Polishing grain of the present invention refers to the grain after mineral oil polishing, and the described grain that do not polish refers to the grain without any mineral oil polishing. Specifically, the mineral oil content not polished in sample of the present invention is 0; Mineral oil content in described polishing sample is 0.4~0.6%.
Described mineral oil refers to the fat hydrocarbon material in petroleum cracking composition, it is preferable that liquid paraffin.
Described grain is for being preferably corn, more preferably rice.
In the method for the invention, the unit of sample is group, and namely training set includes n group sample. The sampling method often organizing sample is: take the grain of same breed, the place of production and collecting time no less than 3kg, adopts heap four points of division methods of cone to obtain one group of sample, and the quality often organizing sample is 200 ± 5g.
In described step (1), polishing sample can be identical with the group number not polishing sample, it is also possible to different; Specifically, described polishing sample size is 1~3.5:1 with the ratio not polishing number of sets of sample. In order to ensure the accuracy of testing result, in described training set, it is preferable that described polishing sample and do not polish the group number of sample and be all not less than 40. In the method for the invention, in order to ensure the objectivity of testing result, when choosing polishing sample and do not polish sample, it should be ensured that it is representative; Described representativeness specifically refers to the kind of sample, the place of production and collecting time and covers objective circumstances comprehensively.
The present invention is 1cm for gathering the spectrogrph resolution of described near-infrared absorption spectrum data-1~64cm-1, it is preferred to 4cm-1~16cm-1
In described step (2), often the interval between group spectroscopic data contained by sample near-infrared absorption spectrum is equal, is specially 1cm-1~3cm-1, it is preferred to 2cm-1. Described step (2) can also include described near-infrared absorption spectrum data are processed, so that testing result is more accurate. Described process includes smoothing, differential, baseline correction, one or more in data standard normal state; It is preferably data standard normal state.
Specifically, described data standard normal stateization processes, and is that the standard normalization conversion that namely each spectroscopic data does self, shown in its computing formula such as formula (I) for the near-infrared absorption spectrum data often organizing sample.
X S N V = X - X M S - - - ( I )
In described formula (I), X is spectroscopic data before treatment, XSNVIt it is the spectroscopic data after processing; Often organize in the near-infrared absorption spectrum data of sample, namely in each spectroscopic data, comprise m data, after treatment, obtain the data after m standard normalization processes, be i.e. a spectroscopic data after SNV process.

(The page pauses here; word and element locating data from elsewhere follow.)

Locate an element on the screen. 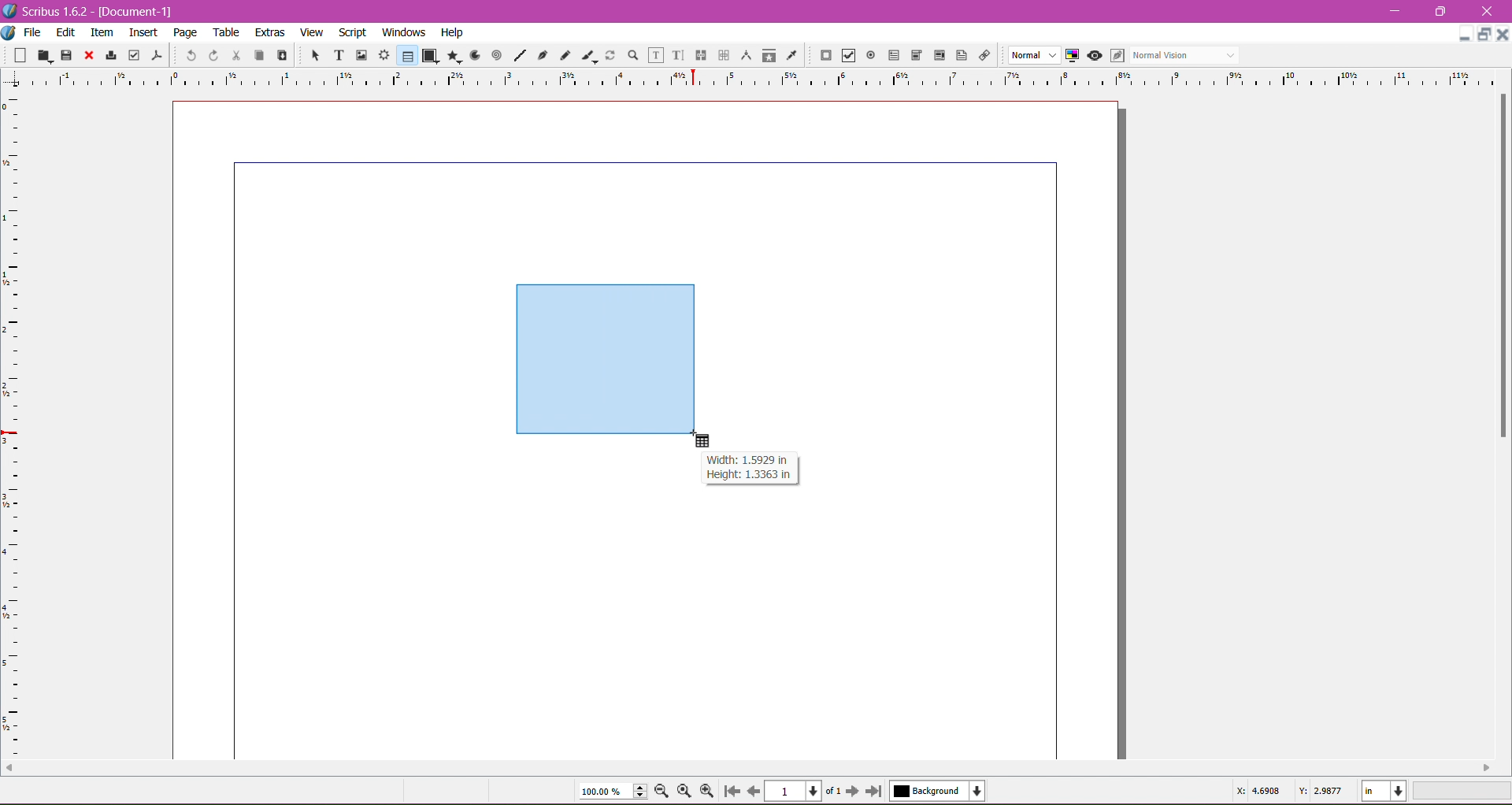 The image size is (1512, 805). Toggle Color Management System is located at coordinates (1070, 54).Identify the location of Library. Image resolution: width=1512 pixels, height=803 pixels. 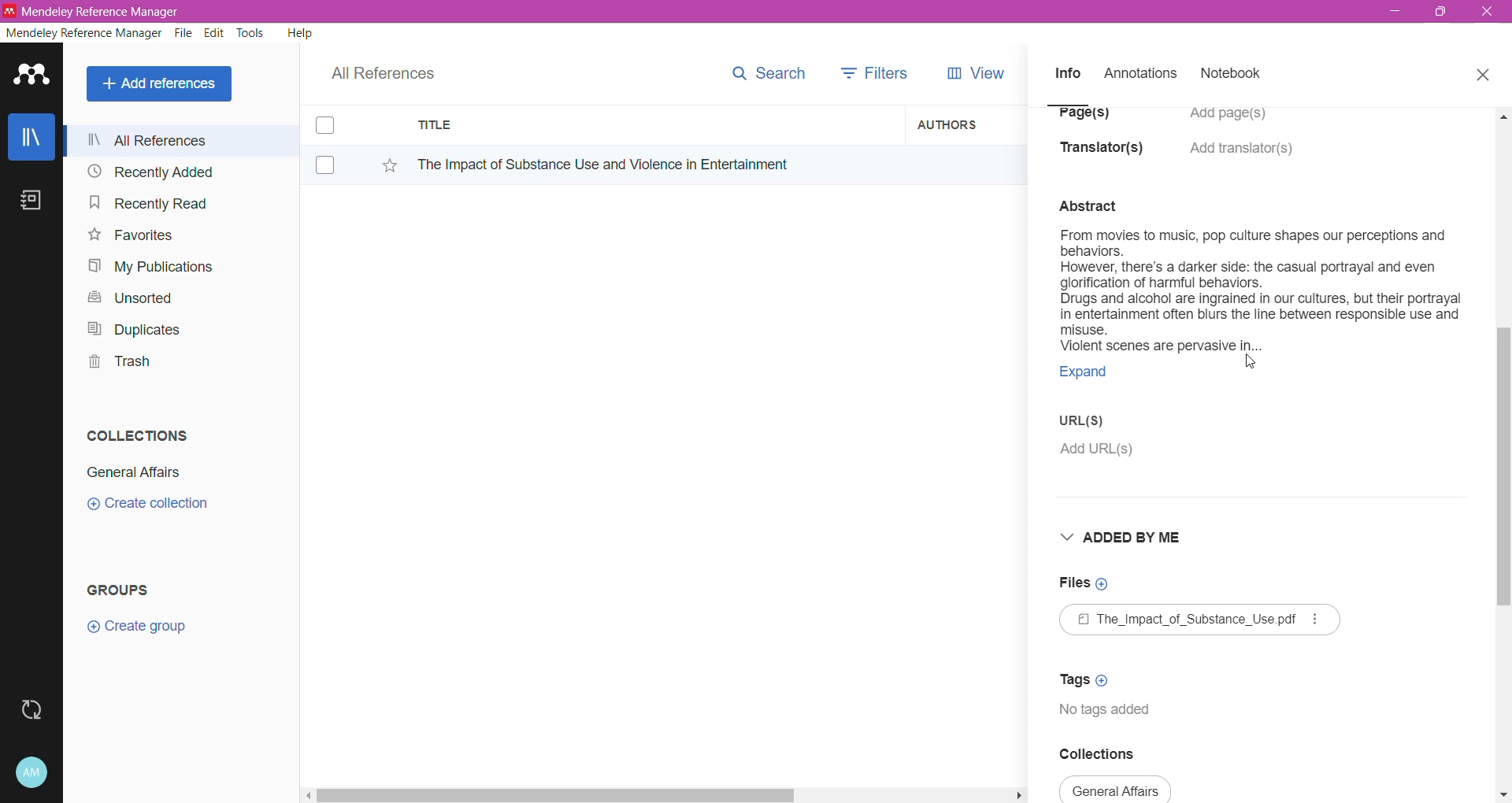
(31, 139).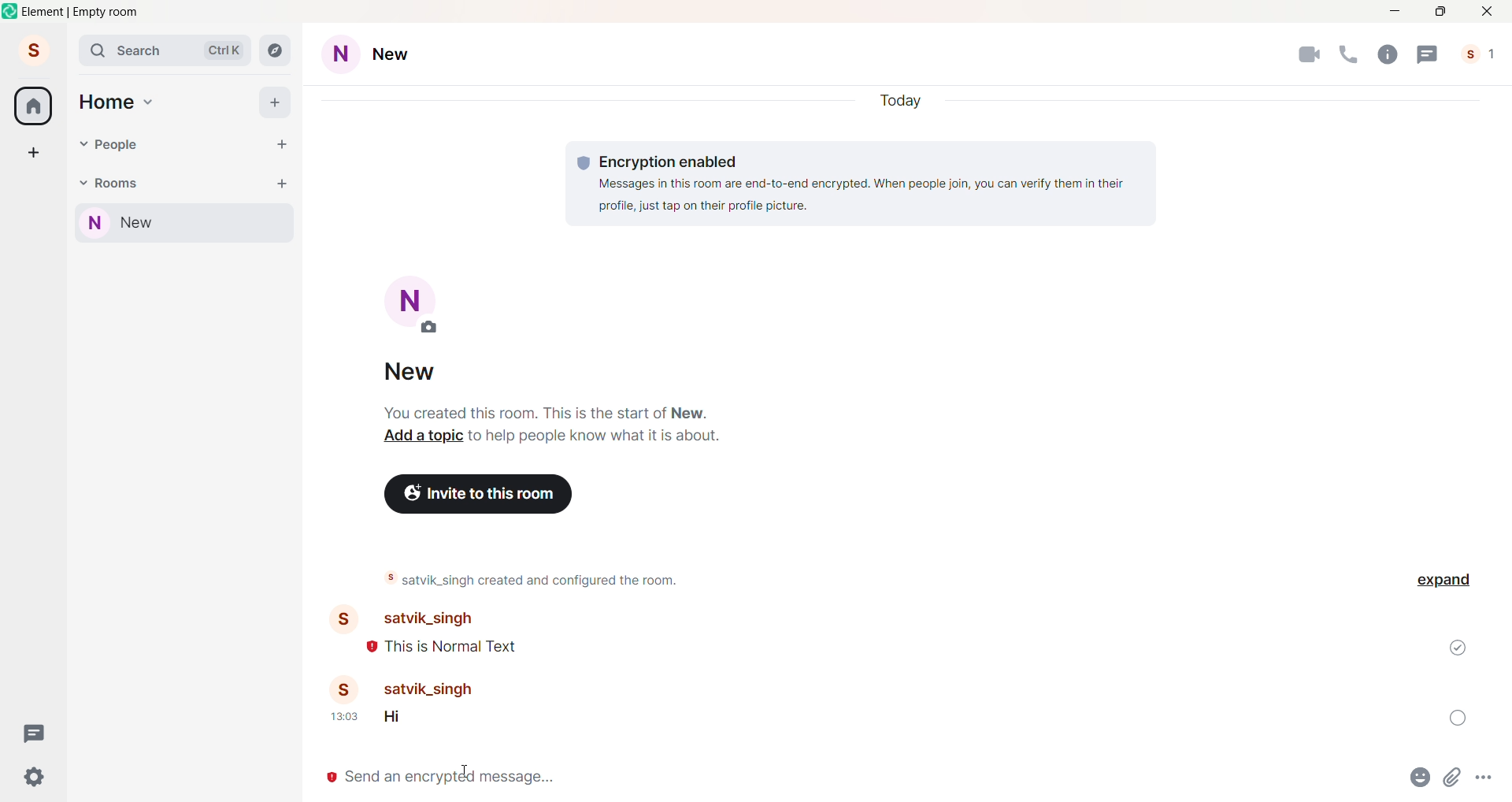 The height and width of the screenshot is (802, 1512). I want to click on satvik_singh, so click(450, 689).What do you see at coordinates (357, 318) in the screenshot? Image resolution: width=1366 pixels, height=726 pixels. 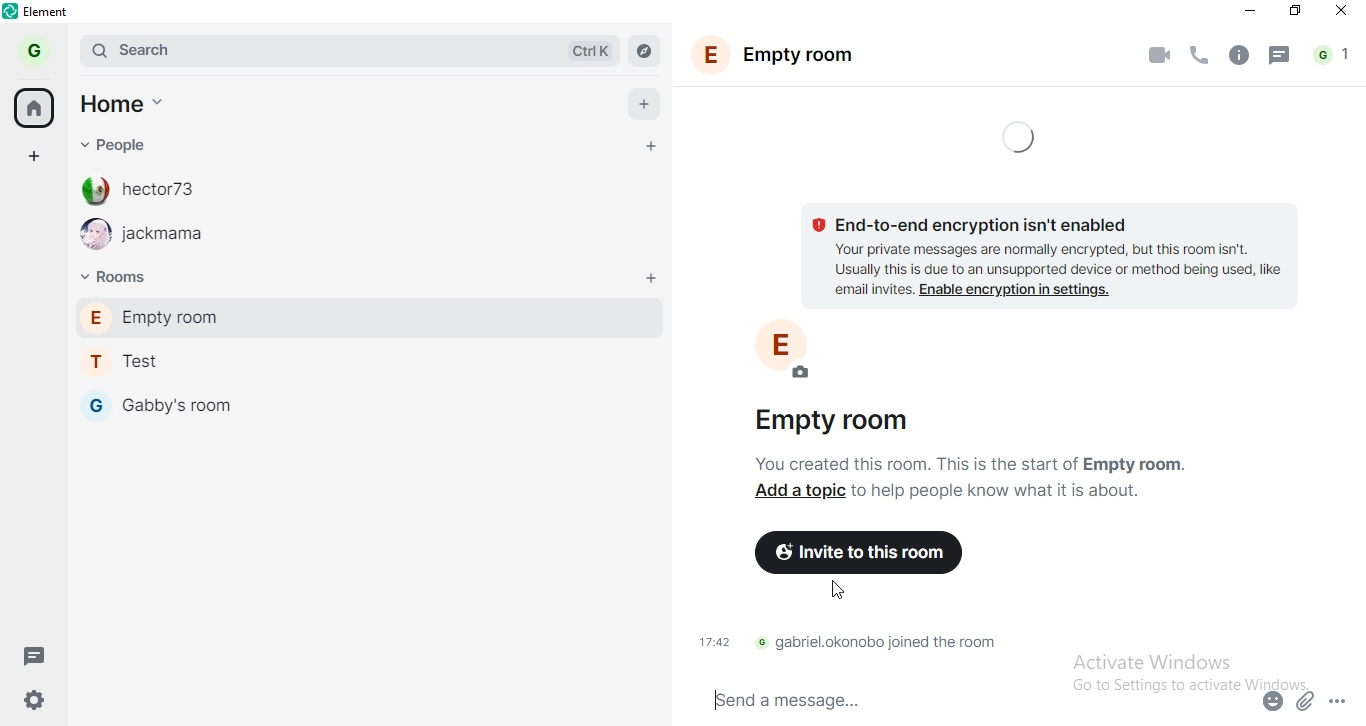 I see `empty room` at bounding box center [357, 318].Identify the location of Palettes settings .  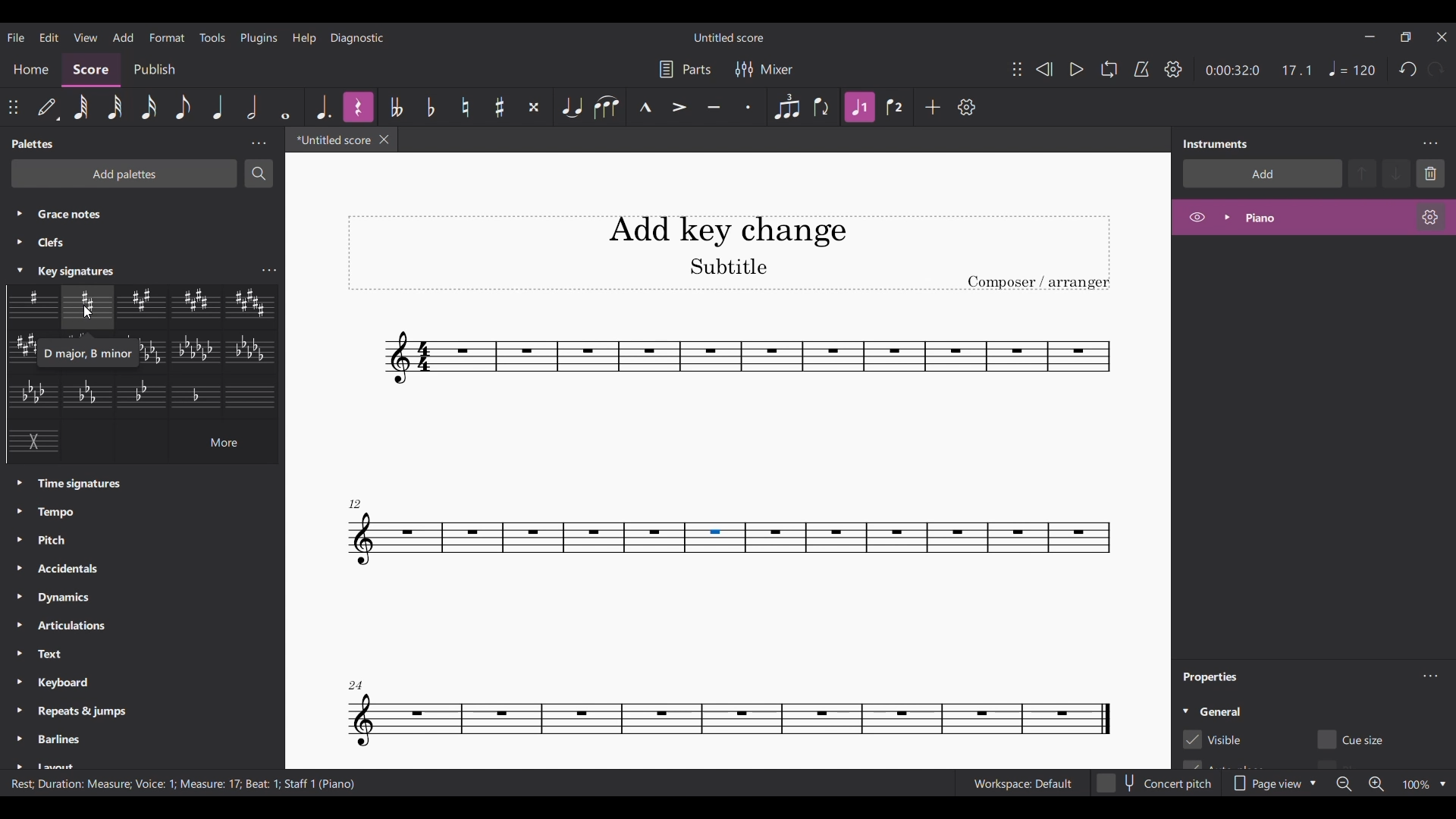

Wherein, XMIt is this spectroscopic data meansigma methods before treatment, shown in its computing formula such as formula (II); S is this spectroscopic data standard deviation before treatment, shown in its computing formula (III).
X M = 1 m Σ i = 1 m X i - - - ( I I )
S = Σ i = 1 m ( X i - X M ) 2 m - 1 - - - ( I I I )
Step of the present invention (3) extracts the homing method of described characteristic vector selected from multiple linear regression, principal component regression, PLS, artificial neural network recurrence, Support vector regression; It is preferably PLS.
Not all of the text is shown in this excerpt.